▶ [REQUIREMENT] Reproduce all entries verbatim, with nothing added or dropped.

Records from a data source:
-=-=-
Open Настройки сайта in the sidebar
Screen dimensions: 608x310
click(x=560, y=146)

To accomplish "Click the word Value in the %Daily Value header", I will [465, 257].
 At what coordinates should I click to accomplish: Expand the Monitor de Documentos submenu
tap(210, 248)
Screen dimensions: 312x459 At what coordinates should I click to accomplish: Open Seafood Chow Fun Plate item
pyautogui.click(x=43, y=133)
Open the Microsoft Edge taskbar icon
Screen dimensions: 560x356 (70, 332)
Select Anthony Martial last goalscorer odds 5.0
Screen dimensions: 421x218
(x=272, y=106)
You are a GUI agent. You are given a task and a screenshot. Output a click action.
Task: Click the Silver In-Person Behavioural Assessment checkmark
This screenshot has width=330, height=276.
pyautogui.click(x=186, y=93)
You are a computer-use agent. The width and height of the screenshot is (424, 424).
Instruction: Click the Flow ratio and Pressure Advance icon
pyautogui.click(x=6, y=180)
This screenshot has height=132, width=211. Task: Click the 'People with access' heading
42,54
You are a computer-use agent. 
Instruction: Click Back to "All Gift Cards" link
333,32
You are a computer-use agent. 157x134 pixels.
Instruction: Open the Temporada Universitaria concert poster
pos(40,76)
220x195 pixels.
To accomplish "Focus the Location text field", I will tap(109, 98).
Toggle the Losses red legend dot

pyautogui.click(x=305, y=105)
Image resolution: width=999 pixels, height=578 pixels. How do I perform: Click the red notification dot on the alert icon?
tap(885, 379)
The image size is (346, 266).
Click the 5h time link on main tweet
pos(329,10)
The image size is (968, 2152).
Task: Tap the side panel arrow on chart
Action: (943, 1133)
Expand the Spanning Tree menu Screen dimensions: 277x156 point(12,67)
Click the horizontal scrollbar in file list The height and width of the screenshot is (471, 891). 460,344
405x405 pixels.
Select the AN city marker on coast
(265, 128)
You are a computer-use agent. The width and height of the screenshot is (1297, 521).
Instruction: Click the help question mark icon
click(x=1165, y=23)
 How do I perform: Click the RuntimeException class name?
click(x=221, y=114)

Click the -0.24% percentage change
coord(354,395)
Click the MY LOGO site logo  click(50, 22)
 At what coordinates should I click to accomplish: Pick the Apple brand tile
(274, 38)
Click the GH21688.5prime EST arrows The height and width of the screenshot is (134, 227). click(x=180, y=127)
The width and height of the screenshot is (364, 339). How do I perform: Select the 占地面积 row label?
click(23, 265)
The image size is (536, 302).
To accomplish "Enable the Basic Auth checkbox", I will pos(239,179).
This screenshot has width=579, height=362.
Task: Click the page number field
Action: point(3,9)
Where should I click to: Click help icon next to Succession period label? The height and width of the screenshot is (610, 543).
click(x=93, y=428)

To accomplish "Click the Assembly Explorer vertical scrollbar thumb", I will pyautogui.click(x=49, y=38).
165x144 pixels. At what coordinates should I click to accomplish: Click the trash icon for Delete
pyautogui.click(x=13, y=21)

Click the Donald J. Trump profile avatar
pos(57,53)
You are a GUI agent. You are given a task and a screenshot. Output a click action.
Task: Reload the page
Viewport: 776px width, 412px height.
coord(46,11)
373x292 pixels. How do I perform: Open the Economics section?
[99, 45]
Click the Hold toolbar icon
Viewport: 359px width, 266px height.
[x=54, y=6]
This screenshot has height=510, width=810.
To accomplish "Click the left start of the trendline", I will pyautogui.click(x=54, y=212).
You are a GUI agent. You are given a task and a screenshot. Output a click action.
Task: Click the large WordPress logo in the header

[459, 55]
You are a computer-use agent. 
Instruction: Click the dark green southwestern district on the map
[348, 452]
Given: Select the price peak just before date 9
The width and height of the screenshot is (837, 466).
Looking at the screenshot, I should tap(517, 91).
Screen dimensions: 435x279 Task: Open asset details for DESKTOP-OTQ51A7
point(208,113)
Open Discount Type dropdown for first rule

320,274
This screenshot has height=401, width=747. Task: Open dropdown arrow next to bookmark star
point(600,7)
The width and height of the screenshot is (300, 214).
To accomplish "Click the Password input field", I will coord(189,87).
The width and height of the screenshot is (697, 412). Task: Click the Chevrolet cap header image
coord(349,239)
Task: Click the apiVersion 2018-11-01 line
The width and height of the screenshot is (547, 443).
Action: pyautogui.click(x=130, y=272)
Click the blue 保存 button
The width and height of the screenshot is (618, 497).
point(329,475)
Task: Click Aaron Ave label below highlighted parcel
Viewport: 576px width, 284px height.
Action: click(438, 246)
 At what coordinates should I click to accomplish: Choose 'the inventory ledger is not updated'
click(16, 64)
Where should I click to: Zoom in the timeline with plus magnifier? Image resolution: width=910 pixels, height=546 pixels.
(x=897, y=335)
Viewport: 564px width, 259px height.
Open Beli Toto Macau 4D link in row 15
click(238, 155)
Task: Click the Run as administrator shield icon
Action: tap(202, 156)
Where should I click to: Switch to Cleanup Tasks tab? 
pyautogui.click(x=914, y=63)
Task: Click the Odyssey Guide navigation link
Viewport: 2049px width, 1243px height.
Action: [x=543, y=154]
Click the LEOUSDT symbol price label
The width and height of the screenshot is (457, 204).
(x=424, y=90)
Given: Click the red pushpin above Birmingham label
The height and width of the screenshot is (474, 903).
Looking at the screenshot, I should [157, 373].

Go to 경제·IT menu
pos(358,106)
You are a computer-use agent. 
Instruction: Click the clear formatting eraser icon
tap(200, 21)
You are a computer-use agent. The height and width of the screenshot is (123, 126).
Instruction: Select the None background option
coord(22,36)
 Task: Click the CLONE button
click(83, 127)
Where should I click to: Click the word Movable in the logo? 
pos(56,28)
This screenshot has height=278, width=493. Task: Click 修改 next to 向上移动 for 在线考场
-=-=-
▶ [RESULT OF THIS TASK]
Open Настройки сайта in the sidebar
Screen dimensions: 608x310
click(x=560, y=146)

To accomplish "Click the word Value in the %Daily Value header", I will [465, 257].
 At what coordinates should I click to accomplish: Expand the Monitor de Documentos submenu
tap(210, 248)
Screen dimensions: 312x459 At what coordinates should I click to accomplish: Open Seafood Chow Fun Plate item
pyautogui.click(x=43, y=133)
Open the Microsoft Edge taskbar icon
Screen dimensions: 560x356 (70, 332)
Select Anthony Martial last goalscorer odds 5.0
Screen dimensions: 421x218
(x=272, y=106)
You are a GUI agent. You are given a task and a screenshot. Output a click action.
Task: Click the Silver In-Person Behavioural Assessment checkmark
This screenshot has width=330, height=276.
pyautogui.click(x=186, y=93)
You are a computer-use agent. The width and height of the screenshot is (424, 424).
Instruction: Click the Flow ratio and Pressure Advance icon
pyautogui.click(x=6, y=180)
This screenshot has height=132, width=211. Task: Click the 'People with access' heading
42,54
You are a computer-use agent. 
Instruction: Click Back to "All Gift Cards" link
333,32
You are a computer-use agent. 157x134 pixels.
Instruction: Open the Temporada Universitaria concert poster
pos(40,76)
220x195 pixels.
To accomplish "Focus the Location text field", I will tap(109, 98).
Toggle the Losses red legend dot

pyautogui.click(x=305, y=105)
Image resolution: width=999 pixels, height=578 pixels. How do I perform: Click the red notification dot on the alert icon?
tap(885, 379)
The image size is (346, 266).
Click the 5h time link on main tweet
pos(329,10)
The image size is (968, 2152).
Task: Tap the side panel arrow on chart
Action: (943, 1133)
Expand the Spanning Tree menu Screen dimensions: 277x156 point(12,67)
Click the horizontal scrollbar in file list The height and width of the screenshot is (471, 891). 460,344
405x405 pixels.
Select the AN city marker on coast
(265, 128)
You are a computer-use agent. The width and height of the screenshot is (1297, 521).
Instruction: Click the help question mark icon
click(x=1165, y=23)
 How do I perform: Click the RuntimeException class name?
click(x=221, y=114)

Click the -0.24% percentage change
coord(354,395)
Click the MY LOGO site logo  click(50, 22)
 At what coordinates should I click to accomplish: Pick the Apple brand tile
(274, 38)
Click the GH21688.5prime EST arrows The height and width of the screenshot is (134, 227). click(x=180, y=127)
The width and height of the screenshot is (364, 339). How do I perform: Select the 占地面积 row label?
click(23, 265)
The image size is (536, 302).
To accomplish "Enable the Basic Auth checkbox", I will pos(239,179).
This screenshot has width=579, height=362.
Task: Click the page number field
Action: point(3,9)
Where should I click to: Click help icon next to Succession period label? The height and width of the screenshot is (610, 543).
click(x=93, y=428)

To accomplish "Click the Assembly Explorer vertical scrollbar thumb", I will pyautogui.click(x=49, y=38).
165x144 pixels. At what coordinates should I click to accomplish: Click the trash icon for Delete
pyautogui.click(x=13, y=21)

Click the Donald J. Trump profile avatar
pos(57,53)
You are a GUI agent. You are given a task and a screenshot. Output a click action.
Task: Reload the page
Viewport: 776px width, 412px height.
coord(46,11)
373x292 pixels. How do I perform: Open the Economics section?
[99, 45]
Click the Hold toolbar icon
Viewport: 359px width, 266px height.
[x=54, y=6]
This screenshot has height=510, width=810.
To accomplish "Click the left start of the trendline", I will pyautogui.click(x=54, y=212).
You are a GUI agent. You are given a task and a screenshot. Output a click action.
Task: Click the large WordPress logo in the header

[459, 55]
You are a computer-use agent. 
Instruction: Click the dark green southwestern district on the map
[348, 452]
Given: Select the price peak just before date 9
The width and height of the screenshot is (837, 466).
Looking at the screenshot, I should tap(517, 91).
Screen dimensions: 435x279 Task: Open asset details for DESKTOP-OTQ51A7
point(208,113)
Open Discount Type dropdown for first rule

320,274
This screenshot has height=401, width=747. Task: Open dropdown arrow next to bookmark star
point(600,7)
The width and height of the screenshot is (300, 214).
To accomplish "Click the Password input field", I will coord(189,87).
The width and height of the screenshot is (697, 412). Task: Click the Chevrolet cap header image
coord(349,239)
Task: Click the apiVersion 2018-11-01 line
The width and height of the screenshot is (547, 443).
Action: pyautogui.click(x=130, y=272)
Click the blue 保存 button
The width and height of the screenshot is (618, 497).
point(329,475)
Task: Click Aaron Ave label below highlighted parcel
Viewport: 576px width, 284px height.
Action: click(438, 246)
 At what coordinates should I click to accomplish: Choose 'the inventory ledger is not updated'
click(16, 64)
Where should I click to: Zoom in the timeline with plus magnifier? Image resolution: width=910 pixels, height=546 pixels.
(x=897, y=335)
Viewport: 564px width, 259px height.
Open Beli Toto Macau 4D link in row 15
click(238, 155)
Task: Click the Run as administrator shield icon
Action: tap(202, 156)
Where should I click to: Switch to Cleanup Tasks tab? 
pyautogui.click(x=914, y=63)
Task: Click the Odyssey Guide navigation link
Viewport: 2049px width, 1243px height.
Action: [x=543, y=154]
Click the LEOUSDT symbol price label
The width and height of the screenshot is (457, 204).
(x=424, y=90)
Given: Click the red pushpin above Birmingham label
The height and width of the screenshot is (474, 903).
Looking at the screenshot, I should [157, 373].

Go to 경제·IT menu
pos(358,106)
You are a computer-use agent. 
Instruction: Click the clear formatting eraser icon
tap(200, 21)
You are a computer-use agent. The height and width of the screenshot is (123, 126).
Instruction: Select the None background option
coord(22,36)
 Task: Click the CLONE button
click(83, 127)
Where should I click to: Click the word Movable in the logo? 
pos(56,28)
This screenshot has height=278, width=493. Task: Click 修改 next to 向上移动 for 在线考场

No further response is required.